** Reading passage **
Monday, 30 January 2017

It's the Count! It's the Count! It's the Count!

This week the new Vulturehound magazine issue was released! I have a short piece about A Series of Unfortunate Events that features. I am still obsessed with this show, ended up watching it back to back because I loved it so much! It was like Brett Helquist's illustrations had come to life and Patrick Warburton's amazing voice channelled Lemony Snicket's words perfectly to the screen.

The article I wrote is more about Jim Carey's Olaf compared to Neil Patrick Harris' interpretation but I do gush about how much I loved the books and TV show.

The new issue of Vulturehound can be read HERE in all its glory. One not to miss, especially The Walking Dead fans out there.

Friday, 27 January 2017

TMP Television Edition: Science Fiction

Don't forget to check out where it all started over at Wandering Through the Shelves.

I was obsessed with this show from the get go. Not sure why. For the first few episodes I thought Agent Parker wasn't a good actor until you realise that's her character plus she eases up. Based so very loosely on Stephen King's short story 'The Colorado Kid' the story is about a small town in Maine where some the residents have unusual and somewhat disturbing abilities. Called 'the troubles' they occur every 27 years and are triggered by an emotional event. Agent Parker at first tries to solve crimes  involving the troubled but soon realises she's more involved than she thought. Her and her local detective partner, Nathan and her buddy Duke, the local master smuggler join together to help troubled and help the town keep their secrets. I love it but the last season dragged. They were ending so they tried to fit two seasons worth of stories in one but apart from that still love this show.

This monumental series spanning decades and three generations of three families is all about alien abductions. This was first shown in the UK at the same time 24 premiered. I was also obsessed with this series. But at that age no one at school was watching it! I had to nerd out by myself. Starting with the crash at Roswell, each family represents a different experience with aliens. The Crawford family are obsessed with finding out more and generally nasty people not afraid of murdering for the research. The Keys family are fighters and do not take kindly to being taken. Then the Clarkes who seem to share a bond with the aliens. This show actually featured an amazing performance from a very young Dakota Fanny and very young (alas) Anton Yelchin in a couple of episodes. This show was not given enough credit. Each episode was nearly 2 hours long, so it was like watching a film every Sunday evening but it was so engaging and gripping, aint been a show like it.

** Exercises to complete **
[A] Answer these questions about the TV blog posts:
(i) Which magazine's new issue includes the writer's piece on A Series of Unfortunate Events?
(ii) How often do "the troubles" occur?
(iii) Which three families does the alien abduction series follow?
[B] Write what comes next in the TV blog posts, picking up after their final sentence.

** Supplied data **

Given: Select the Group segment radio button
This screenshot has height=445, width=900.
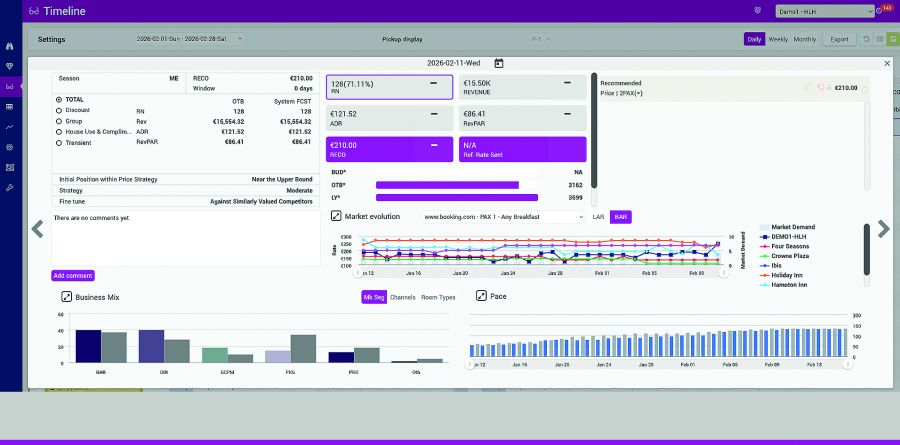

** Answers to the problems **
[A]
(i) Vulturehound
(ii) Every 27 years
(iii) The Crawford, Keys and Clarke families

[B]
Part of an exchange in Uni with my friend. I had turned up my nose at the show before but after I gave her 30 Rock we watched season 1 and I was HOOKED! I blitzed through two and three and was drip fed four and the final season. So much more than 'just another sci-fi show'. Yes it is a remake, but again, so much more than what came before. But just like one of the sayings in the show 'this has all happened before and it will happen again' it looks like there will be yet another visit to the colonies and the famed battlestar. For those who don't know the show (crazy) it is about the age old battle, humans verses machines. This time, we made the machines who rose up and turned up then they disappeared. They return, this time as life like cylons (name for the machines in this show) and they want all humans dead and cylon race to rule. They kill nearly all, but 38,000 humans survive on ships in space and decide to find Earth and make it home. Yes that's right the colonies named after star signs/constellations were ancient tribes and Earth was the 13th who left. But along the way they have to hide and fight the cylons. Honestly, its better than how I'm describing it.

Sunday, 22 January 2017

Around the World: Saudi Arabia

As the Womens March on London in solidarity with USA was yesterday and I was proud to be one of the 100,000 there, I thought it only right that I watch a film by a woman and about a girl, from country that oppresses women.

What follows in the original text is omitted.